● **WHAT YOU WILL DO**:
Exactly the lines from the one with "Open the help" through the end of the records below are to be output, the first and last included, and no others.
══ DATA IN THIS EXERCISE
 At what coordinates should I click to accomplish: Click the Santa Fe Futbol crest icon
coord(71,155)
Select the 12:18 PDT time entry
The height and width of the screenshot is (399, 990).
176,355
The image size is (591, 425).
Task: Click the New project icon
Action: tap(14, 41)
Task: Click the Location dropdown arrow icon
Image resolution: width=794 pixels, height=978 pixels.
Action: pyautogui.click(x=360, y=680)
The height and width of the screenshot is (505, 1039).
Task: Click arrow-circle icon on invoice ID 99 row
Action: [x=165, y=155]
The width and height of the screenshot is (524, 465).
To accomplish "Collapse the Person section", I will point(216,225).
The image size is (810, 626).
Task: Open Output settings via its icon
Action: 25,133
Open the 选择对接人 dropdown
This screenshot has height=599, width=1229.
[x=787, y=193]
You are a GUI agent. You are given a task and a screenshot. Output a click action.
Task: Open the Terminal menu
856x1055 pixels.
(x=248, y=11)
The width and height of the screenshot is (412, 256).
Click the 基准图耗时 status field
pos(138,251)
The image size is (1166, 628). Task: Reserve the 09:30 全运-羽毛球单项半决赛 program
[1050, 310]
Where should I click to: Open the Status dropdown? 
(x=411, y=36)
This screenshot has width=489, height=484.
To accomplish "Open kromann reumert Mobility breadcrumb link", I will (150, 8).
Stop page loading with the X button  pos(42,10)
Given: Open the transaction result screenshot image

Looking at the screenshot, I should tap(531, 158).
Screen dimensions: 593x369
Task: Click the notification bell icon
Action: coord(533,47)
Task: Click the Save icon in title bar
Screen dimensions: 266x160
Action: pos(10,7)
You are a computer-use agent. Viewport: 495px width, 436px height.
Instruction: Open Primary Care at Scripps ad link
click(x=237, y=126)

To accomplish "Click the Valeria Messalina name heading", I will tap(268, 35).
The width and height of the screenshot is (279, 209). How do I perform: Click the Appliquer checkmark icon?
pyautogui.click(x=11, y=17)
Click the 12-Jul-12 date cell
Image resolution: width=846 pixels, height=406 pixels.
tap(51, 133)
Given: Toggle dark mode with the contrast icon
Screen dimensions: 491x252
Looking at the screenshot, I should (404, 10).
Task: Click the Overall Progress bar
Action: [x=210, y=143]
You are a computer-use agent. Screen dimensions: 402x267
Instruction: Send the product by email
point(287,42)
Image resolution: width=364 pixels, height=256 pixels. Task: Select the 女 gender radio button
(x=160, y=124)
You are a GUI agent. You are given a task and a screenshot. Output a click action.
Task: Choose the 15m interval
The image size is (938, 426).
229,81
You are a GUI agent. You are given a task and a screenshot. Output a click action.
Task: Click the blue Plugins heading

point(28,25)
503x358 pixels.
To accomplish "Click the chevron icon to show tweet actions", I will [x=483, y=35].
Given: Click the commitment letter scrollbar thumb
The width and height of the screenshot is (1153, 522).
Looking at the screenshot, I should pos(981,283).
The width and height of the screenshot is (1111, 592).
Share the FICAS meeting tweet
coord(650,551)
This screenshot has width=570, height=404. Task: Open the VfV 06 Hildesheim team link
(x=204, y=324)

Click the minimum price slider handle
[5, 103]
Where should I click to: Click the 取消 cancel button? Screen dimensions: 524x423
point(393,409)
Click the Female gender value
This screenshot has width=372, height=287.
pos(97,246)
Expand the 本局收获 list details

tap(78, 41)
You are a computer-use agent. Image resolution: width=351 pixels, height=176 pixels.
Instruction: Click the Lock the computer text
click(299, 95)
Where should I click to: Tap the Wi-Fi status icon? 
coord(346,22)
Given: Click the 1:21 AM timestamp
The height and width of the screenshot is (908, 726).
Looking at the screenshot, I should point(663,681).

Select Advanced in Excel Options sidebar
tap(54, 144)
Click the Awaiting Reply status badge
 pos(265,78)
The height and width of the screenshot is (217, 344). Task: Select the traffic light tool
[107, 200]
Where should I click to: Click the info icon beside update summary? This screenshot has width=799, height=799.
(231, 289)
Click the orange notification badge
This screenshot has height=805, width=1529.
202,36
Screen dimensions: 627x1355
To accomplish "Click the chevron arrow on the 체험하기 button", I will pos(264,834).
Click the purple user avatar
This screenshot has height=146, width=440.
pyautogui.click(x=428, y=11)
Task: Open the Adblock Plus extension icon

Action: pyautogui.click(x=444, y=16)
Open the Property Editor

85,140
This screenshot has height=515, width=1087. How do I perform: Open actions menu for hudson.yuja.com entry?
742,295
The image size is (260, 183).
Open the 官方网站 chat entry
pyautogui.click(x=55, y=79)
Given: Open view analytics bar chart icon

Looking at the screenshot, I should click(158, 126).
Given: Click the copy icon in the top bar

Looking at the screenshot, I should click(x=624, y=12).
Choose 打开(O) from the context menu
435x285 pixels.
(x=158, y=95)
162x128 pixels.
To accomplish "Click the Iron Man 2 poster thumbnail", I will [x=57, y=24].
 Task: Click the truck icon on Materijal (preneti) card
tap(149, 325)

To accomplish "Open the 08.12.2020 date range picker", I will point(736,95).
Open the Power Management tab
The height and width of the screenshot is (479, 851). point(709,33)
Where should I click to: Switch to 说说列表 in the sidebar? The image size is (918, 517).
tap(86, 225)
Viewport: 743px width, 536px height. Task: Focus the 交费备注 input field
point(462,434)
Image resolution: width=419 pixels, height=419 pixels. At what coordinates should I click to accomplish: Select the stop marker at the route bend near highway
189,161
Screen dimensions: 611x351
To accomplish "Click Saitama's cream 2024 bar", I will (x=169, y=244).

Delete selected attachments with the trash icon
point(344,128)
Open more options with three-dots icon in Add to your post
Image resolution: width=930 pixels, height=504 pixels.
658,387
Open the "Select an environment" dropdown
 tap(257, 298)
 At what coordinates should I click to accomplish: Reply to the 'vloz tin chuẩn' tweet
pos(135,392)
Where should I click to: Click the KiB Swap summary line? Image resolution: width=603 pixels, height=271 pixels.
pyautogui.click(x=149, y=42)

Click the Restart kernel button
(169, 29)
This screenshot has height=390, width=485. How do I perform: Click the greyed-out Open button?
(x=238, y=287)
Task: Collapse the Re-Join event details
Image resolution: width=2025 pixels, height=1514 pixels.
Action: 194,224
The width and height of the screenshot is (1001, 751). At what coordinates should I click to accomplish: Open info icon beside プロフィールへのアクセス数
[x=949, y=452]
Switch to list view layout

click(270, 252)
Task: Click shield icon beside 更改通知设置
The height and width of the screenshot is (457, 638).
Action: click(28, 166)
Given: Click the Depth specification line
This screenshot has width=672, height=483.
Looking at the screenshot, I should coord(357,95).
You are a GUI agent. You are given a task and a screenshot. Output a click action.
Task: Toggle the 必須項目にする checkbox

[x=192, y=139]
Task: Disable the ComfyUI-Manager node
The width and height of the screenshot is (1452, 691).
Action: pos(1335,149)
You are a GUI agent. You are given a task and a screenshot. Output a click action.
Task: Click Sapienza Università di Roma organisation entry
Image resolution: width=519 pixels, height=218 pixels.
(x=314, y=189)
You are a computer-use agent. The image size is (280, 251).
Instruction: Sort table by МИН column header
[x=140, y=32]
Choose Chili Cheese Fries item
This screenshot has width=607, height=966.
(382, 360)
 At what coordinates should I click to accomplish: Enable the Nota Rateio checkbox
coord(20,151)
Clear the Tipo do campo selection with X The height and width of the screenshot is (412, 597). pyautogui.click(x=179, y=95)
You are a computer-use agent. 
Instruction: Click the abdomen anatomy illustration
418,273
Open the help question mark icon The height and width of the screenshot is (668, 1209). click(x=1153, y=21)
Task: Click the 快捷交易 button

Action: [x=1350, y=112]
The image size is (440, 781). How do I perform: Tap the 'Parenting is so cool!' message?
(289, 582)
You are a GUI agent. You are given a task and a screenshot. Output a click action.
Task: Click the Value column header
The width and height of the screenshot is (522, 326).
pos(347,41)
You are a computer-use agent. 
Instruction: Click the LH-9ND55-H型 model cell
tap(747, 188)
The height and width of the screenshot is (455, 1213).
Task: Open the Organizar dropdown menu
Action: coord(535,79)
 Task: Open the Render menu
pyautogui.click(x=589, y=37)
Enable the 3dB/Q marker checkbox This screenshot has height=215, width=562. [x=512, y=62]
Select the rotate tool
════
● **REPLY**:
Open the help question mark icon The height and width of the screenshot is (668, 1209). click(x=1153, y=21)
Task: Click the 快捷交易 button

Action: [x=1350, y=112]
The image size is (440, 781). How do I perform: Tap the 'Parenting is so cool!' message?
(289, 582)
You are a GUI agent. You are given a task and a screenshot. Output a click action.
Task: Click the Value column header
The width and height of the screenshot is (522, 326).
pos(347,41)
You are a computer-use agent. 
Instruction: Click the LH-9ND55-H型 model cell
tap(747, 188)
The height and width of the screenshot is (455, 1213).
Task: Open the Organizar dropdown menu
Action: coord(535,79)
 Task: Open the Render menu
pyautogui.click(x=589, y=37)
Enable the 3dB/Q marker checkbox This screenshot has height=215, width=562. [x=512, y=62]
Select the rotate tool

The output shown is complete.